OPINION FILED NOVEMBER 19, 1981.

ILLINOIS CONSOLIDATED TELEPHONE CO., PLAINTIFF-APPELLANT,

v.

AIRCALL COMMUNICATIONS, INC., DEFENDANT-APPELLEE.



APPEAL from the Circuit Court of Coles County; the Hon. CARL A. LUND, Judge, presiding.

MR. JUSTICE WEBBER DELIVERED THE OPINION OF THE COURT:

This appeal presents yet another facet of the seemingly endless contention between the parties as to which of them will provide paging services in Coles County.

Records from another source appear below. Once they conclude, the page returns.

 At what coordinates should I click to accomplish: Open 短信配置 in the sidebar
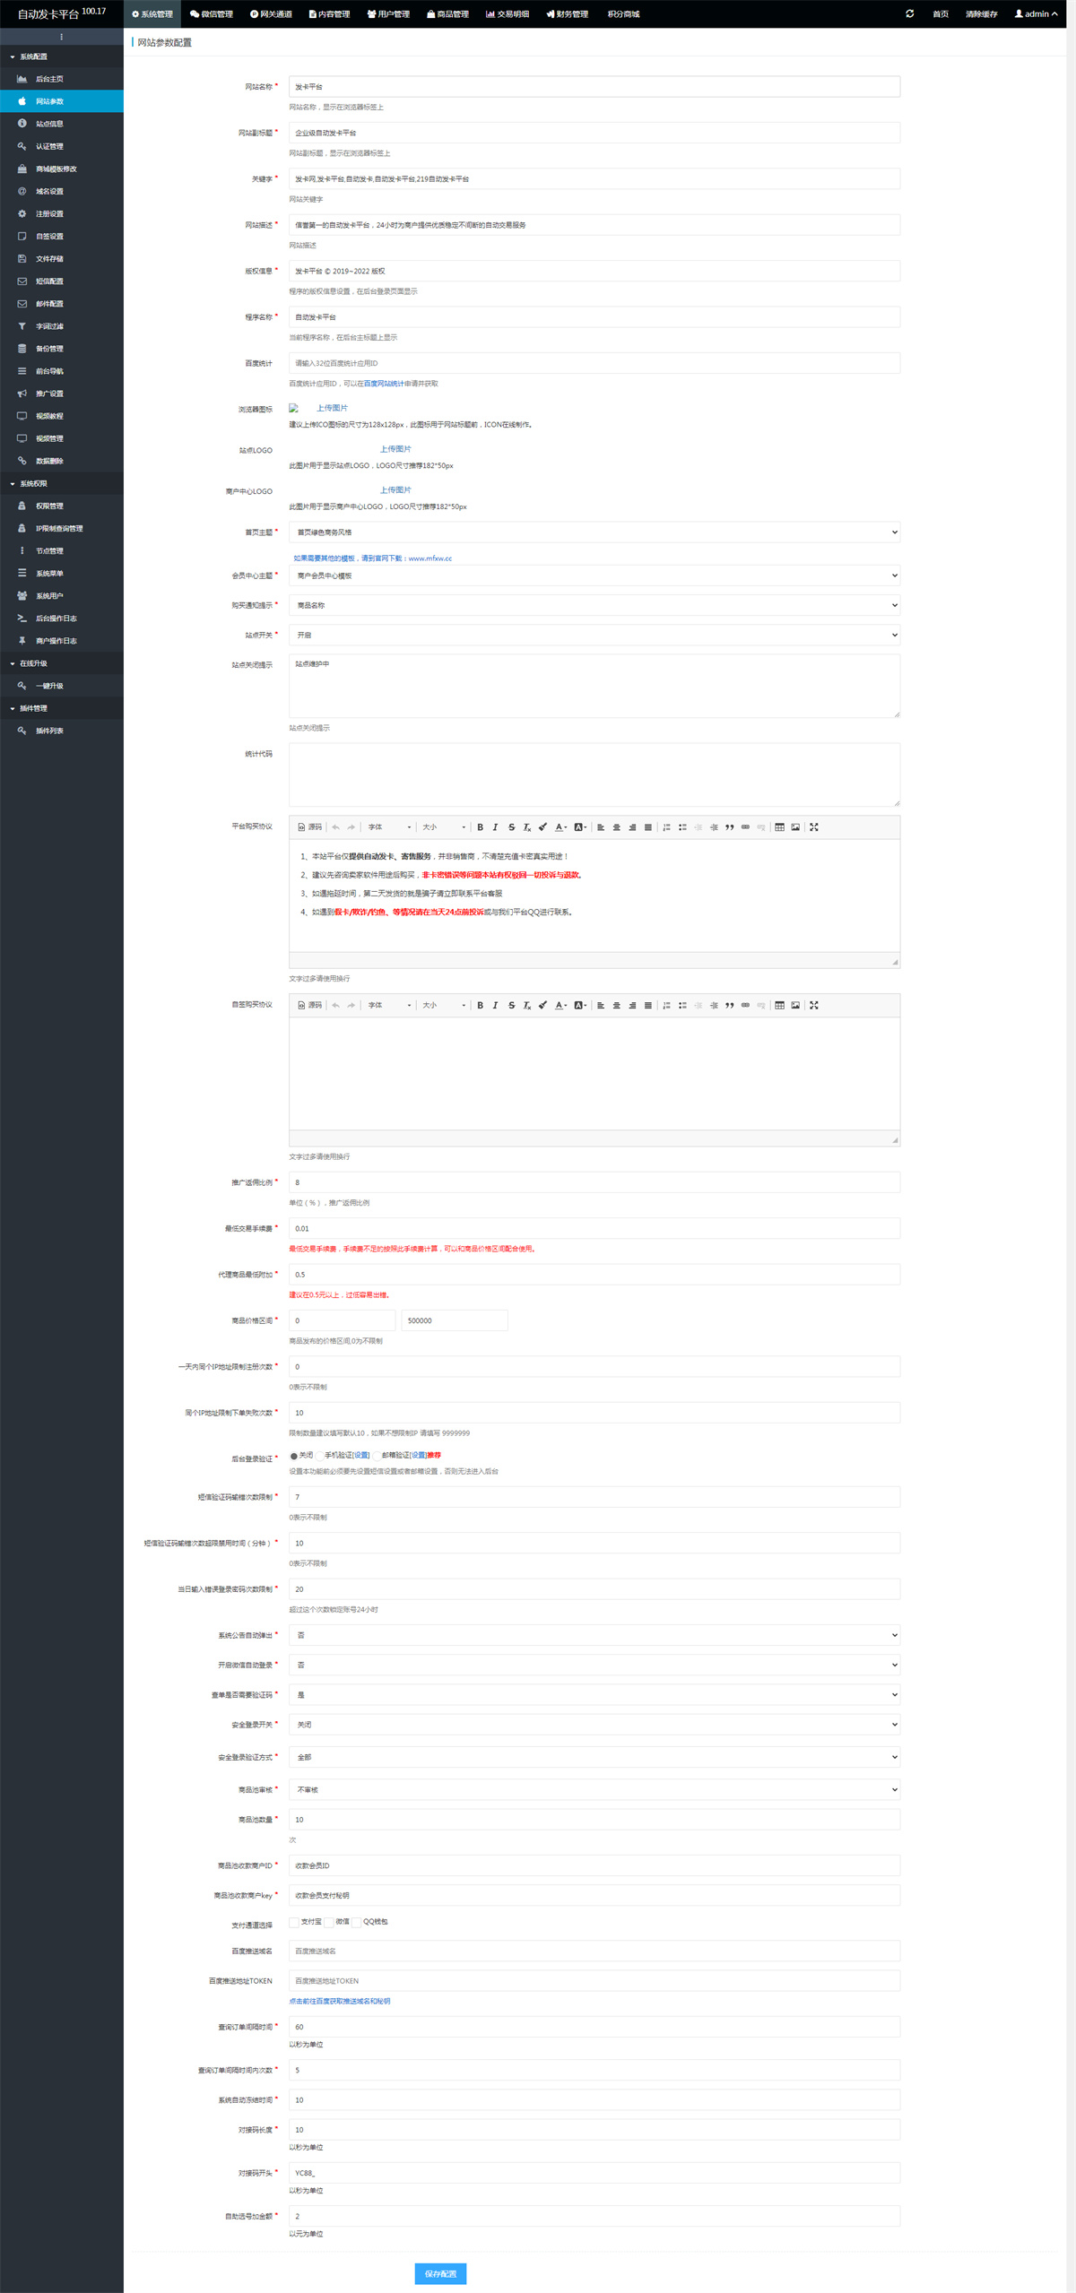click(49, 281)
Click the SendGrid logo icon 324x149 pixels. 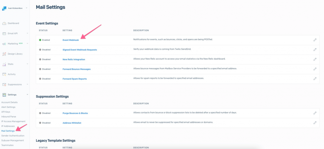point(4,8)
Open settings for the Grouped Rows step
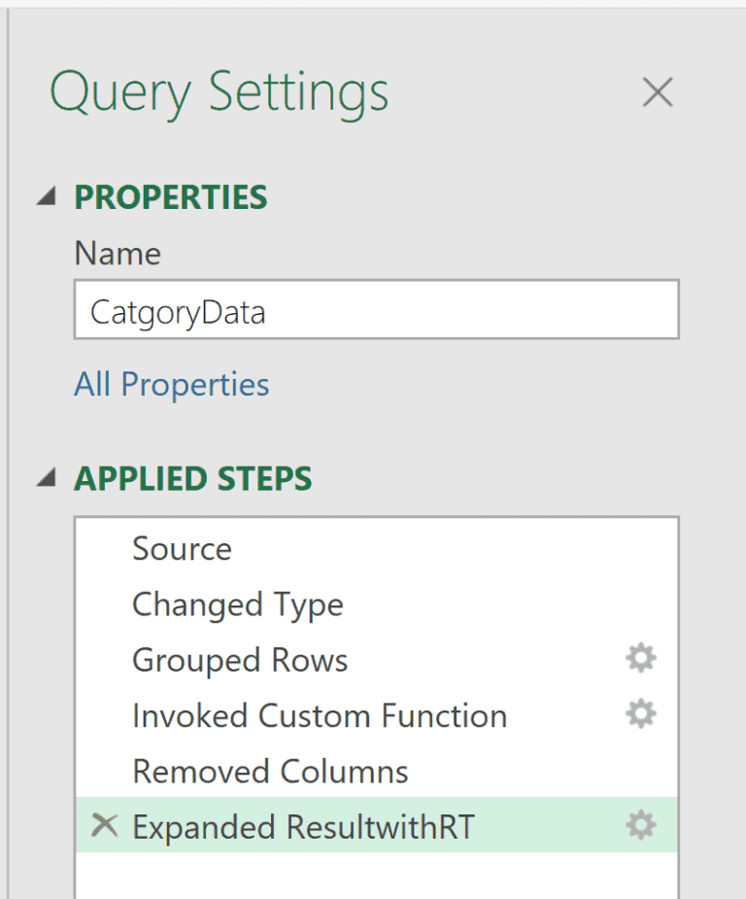Image resolution: width=746 pixels, height=899 pixels. [x=640, y=659]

On April 16, 1980, the Illinois Commerce Commission (Commission) granted to Aircall Communications, Inc., defendant-appellee herein (Aircall), a certificate of public convenience and necessity to perform paging services in Coles County. Illinois Consolidated Telephone Company, plaintiff-appellant herein (Telephone), appealed the order granting Aircall's certificate to the circuit court of Coles County. That court reversed and remanded the Commission's order on December 15, 1980. The Commission appealed the circuit court's order to this court, which affirmed the circuit court in Illinois Consolidated Telephone Co. v. Illinois Commerce Com. (1981), 99 Ill. App.3d 462, 425 N.E.2d 535.

During the pendency of the appeal to this court on May 15, 1981, Telephone filed a complaint in the circuit court of Coles County against Aircall seeking a preliminary and permanent injunction restraining Aircall from providing paging service in Coles County, and for damages. Aircall filed a motion to dismiss the request for preliminary injunction. The trial court held an evidentiary hearing on the matter and on June 2, 1981, entered an order sustaining Aircall's motion and denying injunctive relief. This interlocutory appeal followed pursuant to Supreme Court Rule 307(a)(1) (73 Ill.2d R. 307(a)(1)).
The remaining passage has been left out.